# Document passage:
The Toronto Maple Leafs are back from the New Year, baby!
The regular season is now firmly out of the winter break, and the Editor in Leaf staff have been working around the clock to bring you, our loyal readers, right into the middle of the action. Every angle has been covered, and every stone has been overturned.
With so many stories hitting the wall all at once, it’s easy to lose a few in the shuffle. So, enjoy this roundup of this week’s notable pieces.
Toronto Maple Leafs: Bad Trades of the Past Have No Bearing on Future
It’s no secret that the Leafs used to make some awful trades, right? It was basically their calling card for most of my lifetime.
From the real stinkers like Rask for Raycroft to the underrated bombs in the Liles for Gleason territory, it’s hard not to wonder just where the Leafs would be today if they simply never picked up the phone from 2006 to roughly 2015.

# Objective 1:
In the Maple Leafs roundup, which trade is named as one of the real stinkers?
# Objective 2:
Print everything in the Maple Leafs roundup from "The Toronto Maple" down to "to roughly 2015.".
# Objective 3:
Carry on writing the Maple Leafs roundup, picking up after its final sentence.

# Dataset:
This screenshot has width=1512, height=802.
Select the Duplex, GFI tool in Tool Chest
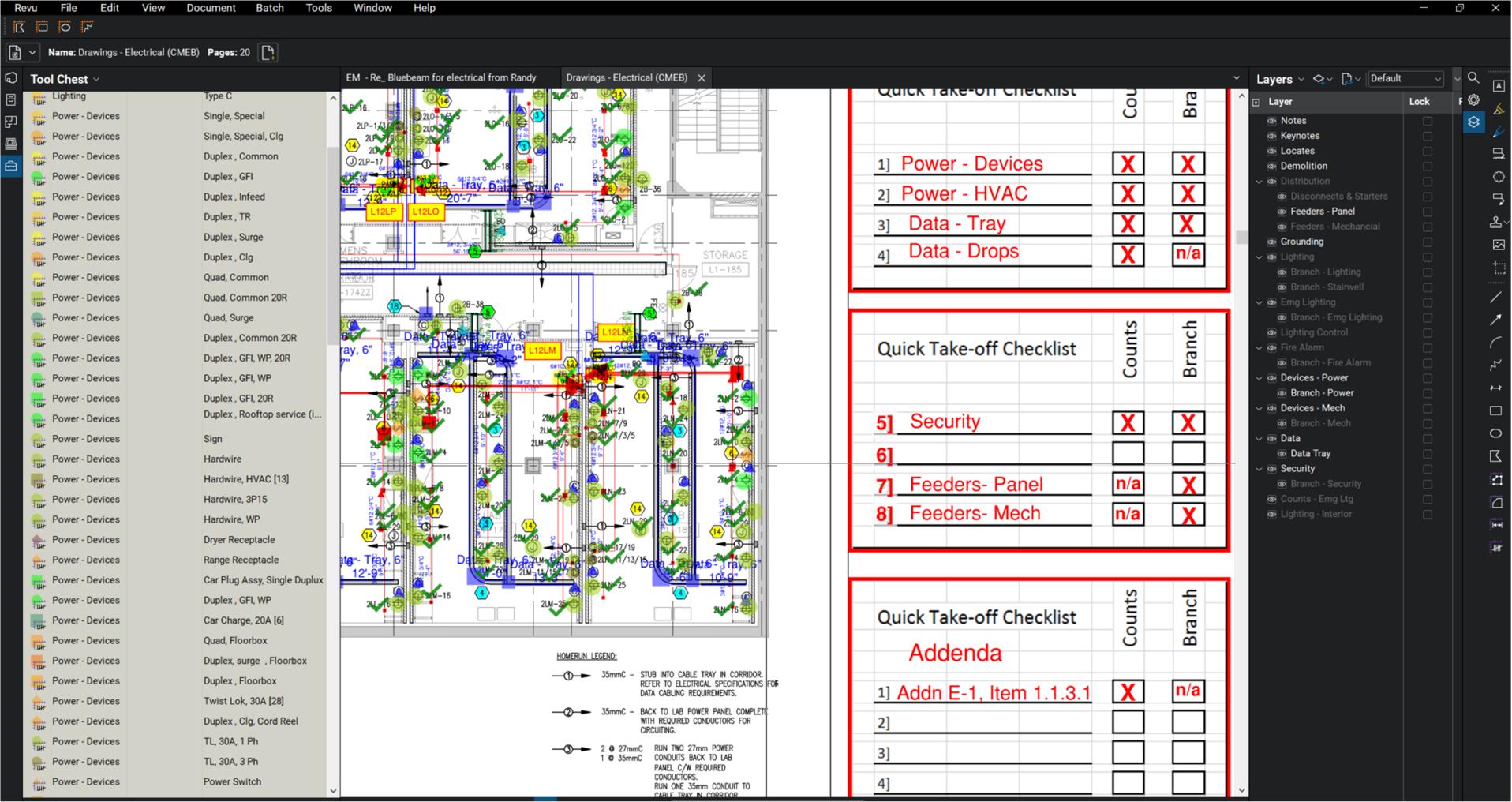(158, 176)
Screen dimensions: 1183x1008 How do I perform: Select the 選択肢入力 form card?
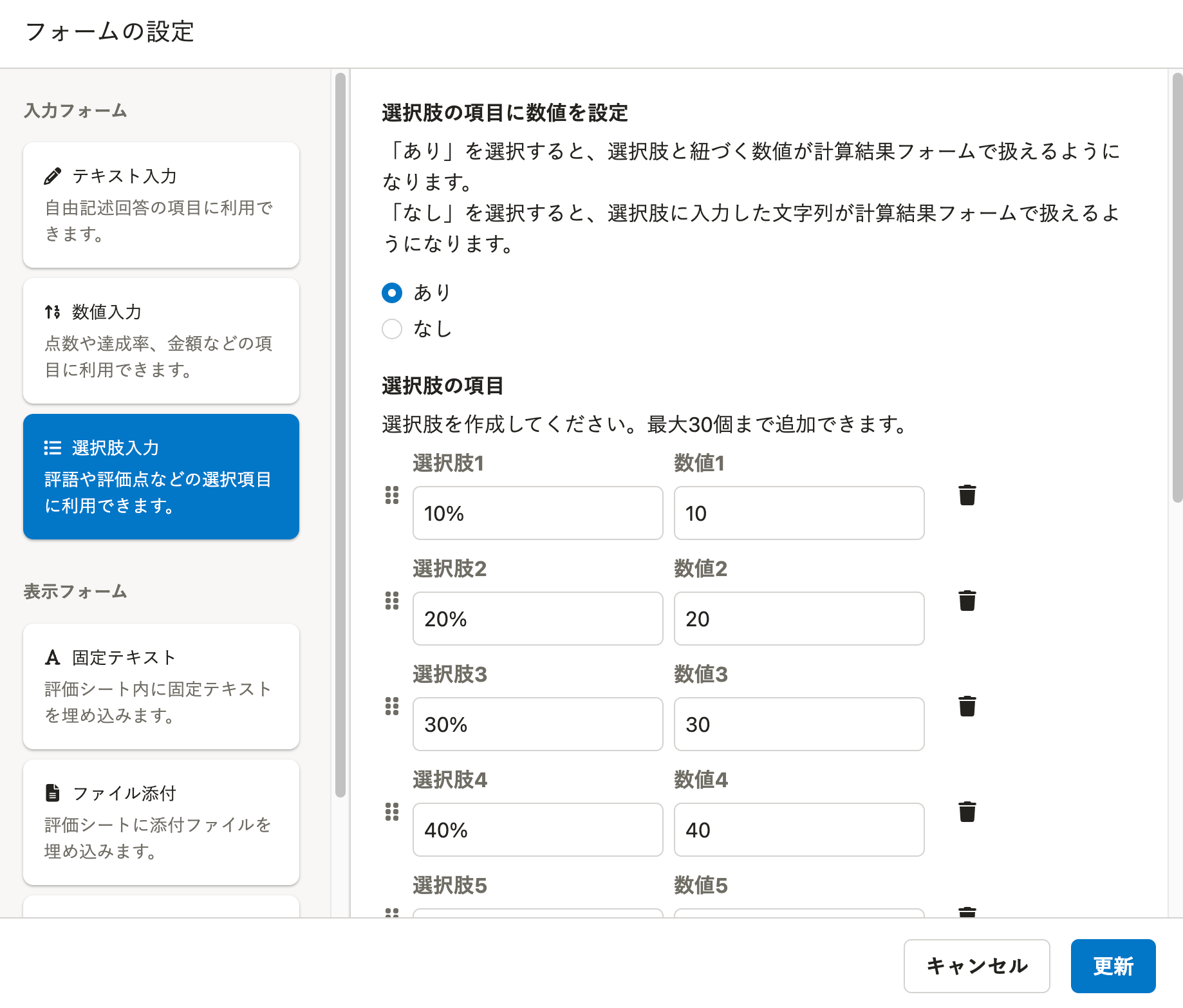[x=161, y=476]
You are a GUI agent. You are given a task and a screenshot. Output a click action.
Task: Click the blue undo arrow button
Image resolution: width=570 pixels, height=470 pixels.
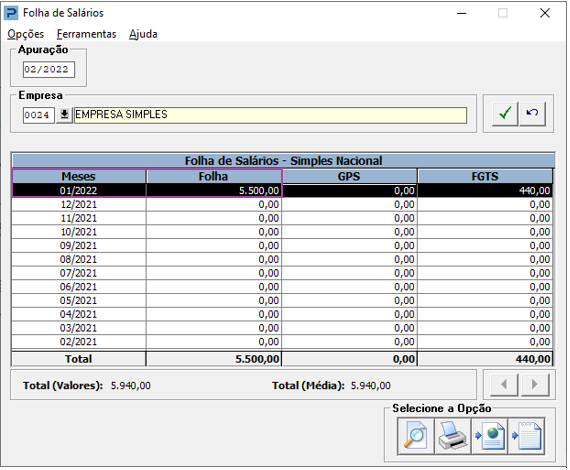[x=532, y=114]
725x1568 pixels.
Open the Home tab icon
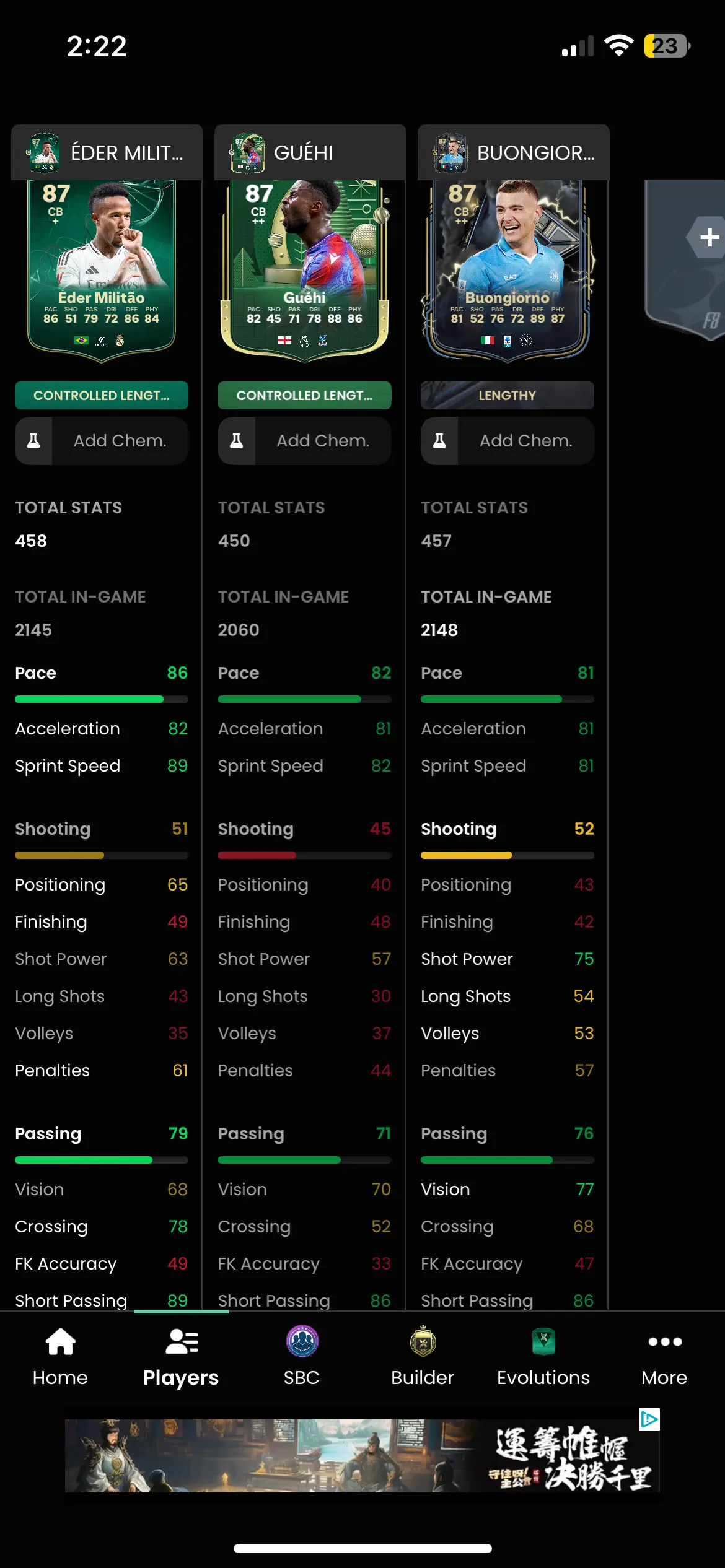coord(61,1342)
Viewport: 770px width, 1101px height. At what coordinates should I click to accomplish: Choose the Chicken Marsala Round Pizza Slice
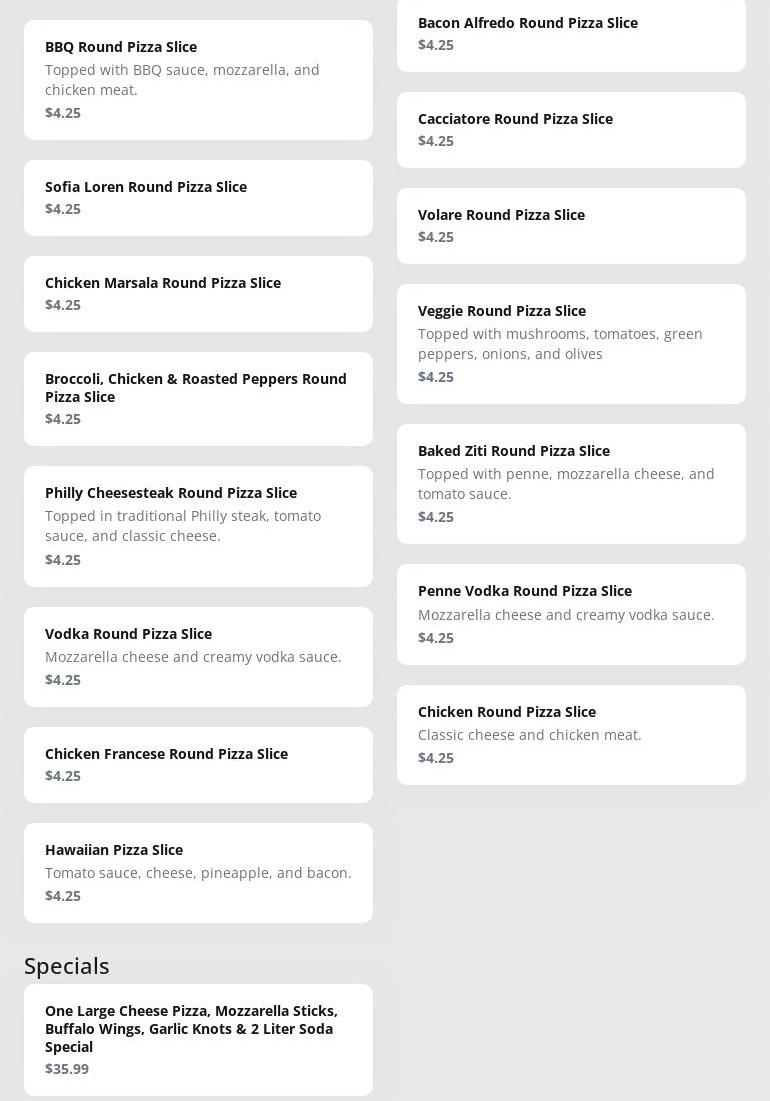pyautogui.click(x=198, y=293)
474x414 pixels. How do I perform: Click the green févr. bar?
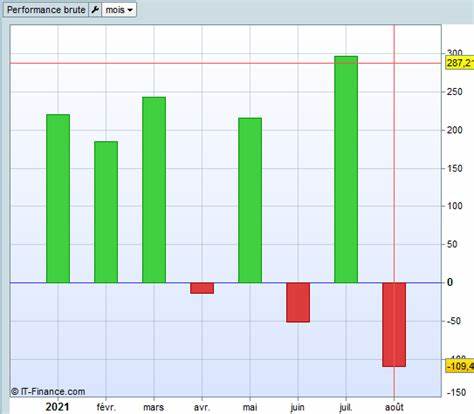coord(106,212)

# Final answer 1:
Rask for Raycroft

# Final answer 2:
The Toronto Maple Leafs are back from the New Year, baby!
The regular season is now firmly out of the winter break, and the Editor in Leaf staff have been working around the clock to bring you, our loyal readers, right into the middle of the action. Every angle has been covered, and every stone has been overturned.
With so many stories hitting the wall all at once, it’s easy to lose a few in the shuffle. So, enjoy this roundup of this week’s notable pieces.
Toronto Maple Leafs: Bad Trades of the Past Have No Bearing on Future
It’s no secret that the Leafs used to make some awful trades, right? It was basically their calling card for most of my lifetime.
From the real stinkers like Rask for Raycroft to the underrated bombs in the Liles for Gleason territory, it’s hard not to wonder just where the Leafs would be today if they simply never picked up the phone from 2006 to roughly 2015.

# Final answer 3:
Ala, that was then, and this is now. And while the sheer befuddlement of those moves have left some scars in the minds of Leafs Nation, one time or another you’re going to need to get over it.
The Leafs’ roster, as it stands now, desperately needs some tweaks. The pieces are there, mind you, but upgrading to the right side, in particular, is necessary to avoid yet another first round exit. Like it or not, that can only be done via trade.
James explains why the trades of the past shouldn’t deter you from making moves in the present.
“The Leafs, for a myriad of reasons (some reasonable, like trading for Owen Nolan, others insane, like trading for Wendel Clark) have a history of doing this. Some of those reasons were sound at the time, and only retroactively when we know that they didn’t win do they become a bad move.
But you have to take risks. You can’t just refuse to ever trade prospects, the key is timing and making smart moves.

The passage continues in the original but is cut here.